-- Extrait de la page --
>>>

I want you for U.S. Army : nearest recruiting station / James Montgomery Flagg. 1917. Library of Congress..War poster with the famous phrase “I want you for U. S. Army” shows Uncle Sam pointing his finger at the viewer in order to recruit soldiers for the American Army during World War I. The printed phrase “Nearest recruiting station” has a blank space below to add the address for enlisting…http://hdl.loc.gov/loc.pnp/ppmsca.50554

Sans que personne ne nous en donne la raison, nous nous trouvons devant ce fait accompli que nous devons soutenir l’Ukraine qui doit être victorieuse devant la Russie. Une fois pour toute, Vladimir Poutine est un tyran sanguinaire qui veut s’emparer de l’Ukraine par la force militaire et probablement détruire pour cela jusqu’au dernier ukrainien. Méprisant ce principe élémentaire du doit qu’est la présomption d’innocence, nous sommes ainsi sommés de condamner sans appel la Russie et lui faire subir les sanctions destinées à « mettre son économie à genoux » comme nous l’a annoncé notre ministre de l’économie.

Mais ce qu’on ne nous dit pas, c’est quel sera le monde d’après la victoire de l’Ukraine sur la Russie ?

<<<

-- Données fournies --
>>>

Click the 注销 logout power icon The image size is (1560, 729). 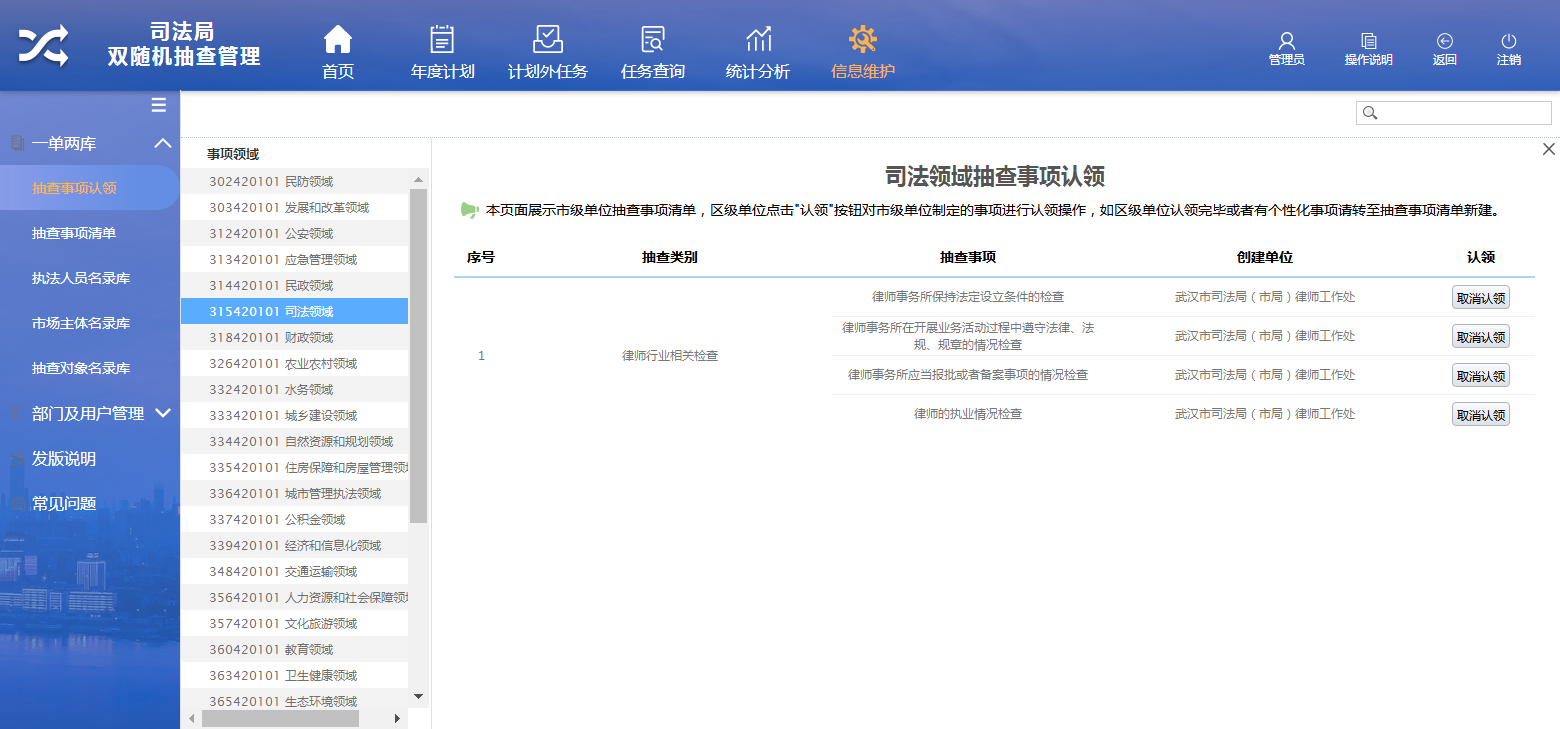1509,41
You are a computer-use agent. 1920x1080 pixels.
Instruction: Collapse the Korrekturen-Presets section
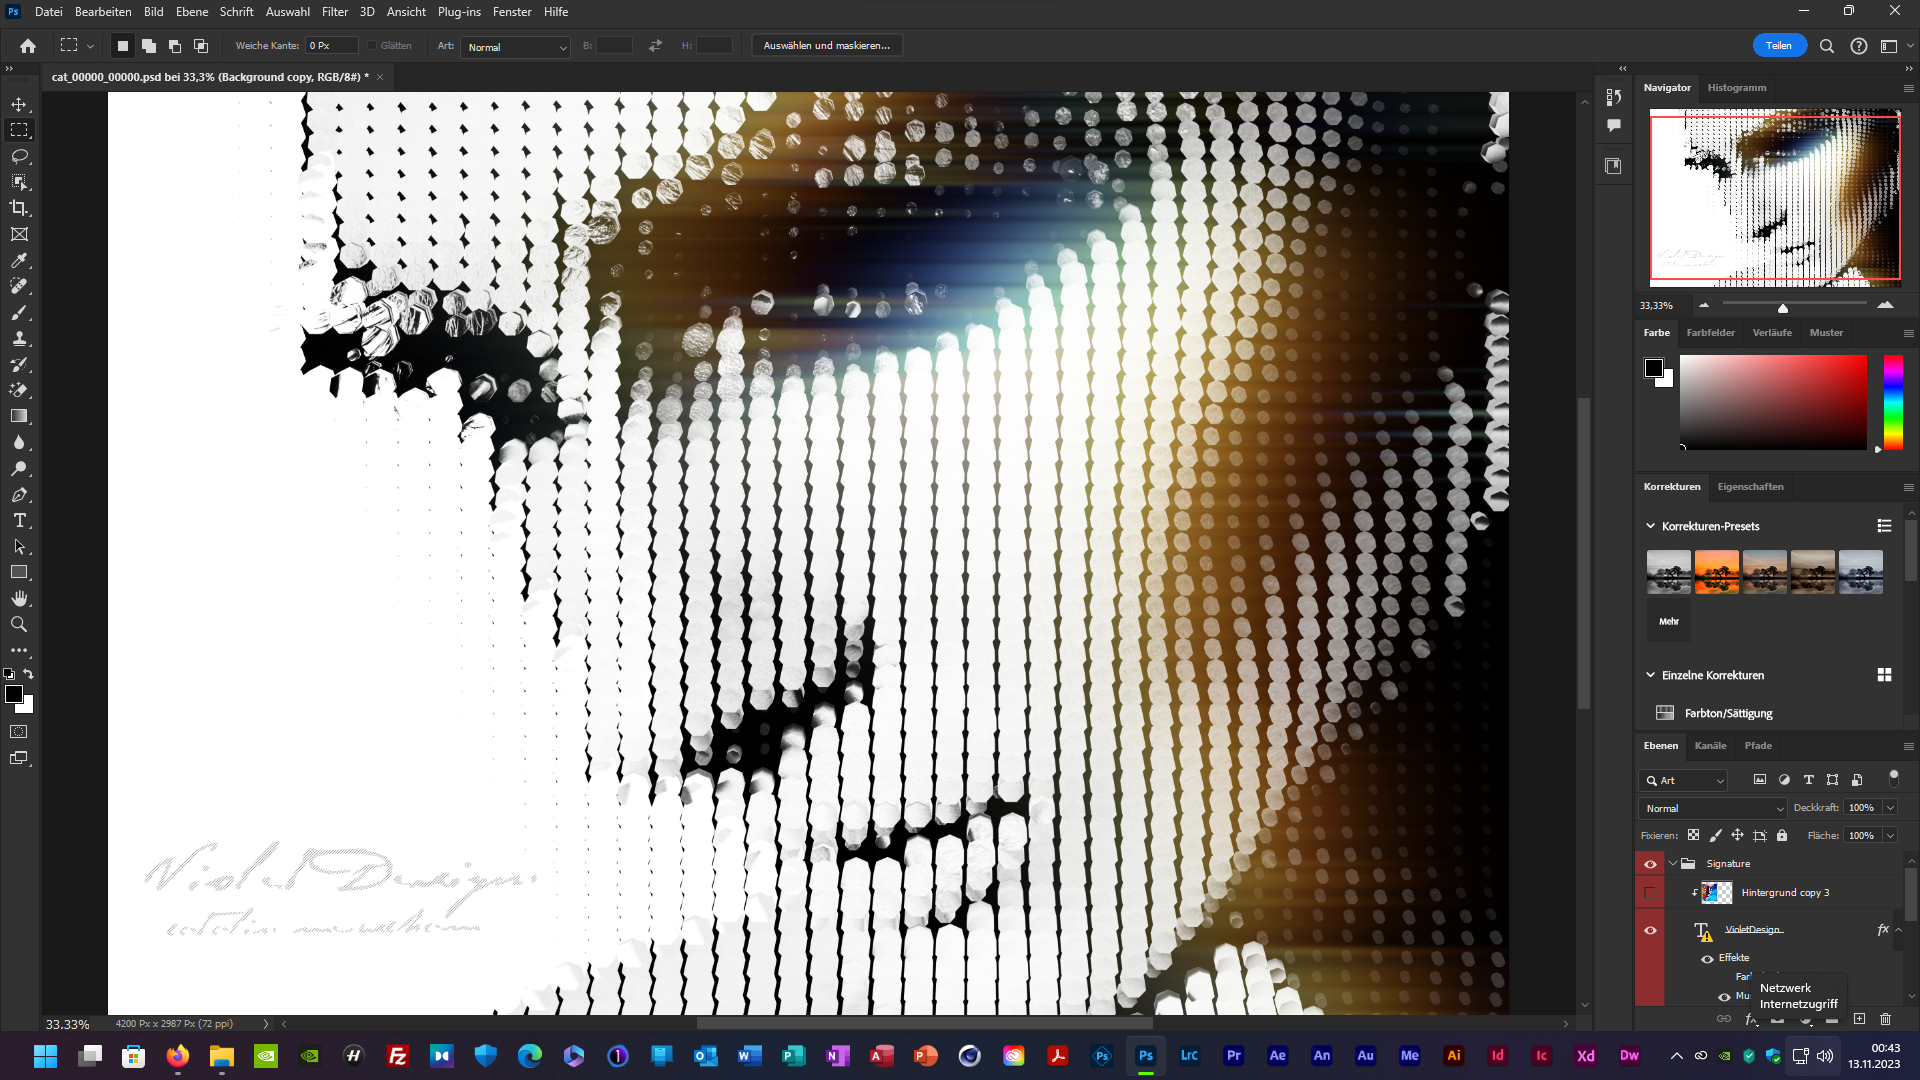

<<<

-- Consigne --
Quelles expressions l'extrait de la page place-t-il entre guillemets ? Donnez-les toutes.

-- Résultat --
- « I want you for U. S. Army »
- « Nearest recruiting station »
- « mettre son économie à genoux »